Si chiama “giustificato motivo oggettivo“: la fattispecie che ha portato l’azienda – che produce taniche e contenitori e ha sede a Melzo, nella città metropolitana di Milano, ma fa parte di un gruppo multinazionale – a dare il benservito al lavoratore prevede la possibilità di licenziare “per ragioni inerenti all’attività produttiva, all’organizzazione del lavoro e al regolare funzionamento di essa”. In altre parole: in caso di mutamento nell’attività e nell’impossibilità di ricollocare il dipendente l’azienda sarà legittimata a procedere stracciando il contratto di lavoro. Così è stato per il 61enne Osmu Labib, originario del Marocco e a pochi anni dalla pensione, operaio da tre decadi e dal 1991 invalido dopo aver perso una mano sotto una pressa.

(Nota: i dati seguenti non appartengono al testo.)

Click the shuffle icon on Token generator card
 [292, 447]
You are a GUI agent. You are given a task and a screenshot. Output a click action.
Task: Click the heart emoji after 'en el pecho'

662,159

Da allora era assegnato ad una mansione più agevole, nello specifico quella di apporre i tappi provvisori sulle taniche prima della verniciatura. Mansione che adesso sarà effettuata da “Paint Cap Applicator”, robot ultimo ritrovato della tecnica in grado di svolgere lo stesso lavoro.

“Abbiamo valutato la possibilità – si legge nella lettera di licenziamento, 17 righe in una scarna pagina – di assegnarla ad altre mansioni riconducibili alla sua professionalità. Purtroppo non è stata reperita alcuna posizione lavorativa vacante, essendo tutti i posti già occupati da altri dipendenti”. In altre parole: una macchina ti ha sostituito, non abbiamo più bisogno di te.

Una motivazione che in un futuro prossimo sentiremo probabilmente sempre di più e che pone sfide importanti da affrontare. Non solo per quanto riguarda la ricerca, ma anche e soprattutto per il trovare il modo di coniugare l’imprescindibile mutamento tecnologico con i diritti sociali e specificatamente quello al lavoro. Operazione che, almeno in questo caso, non sembra essere per niente riuscita.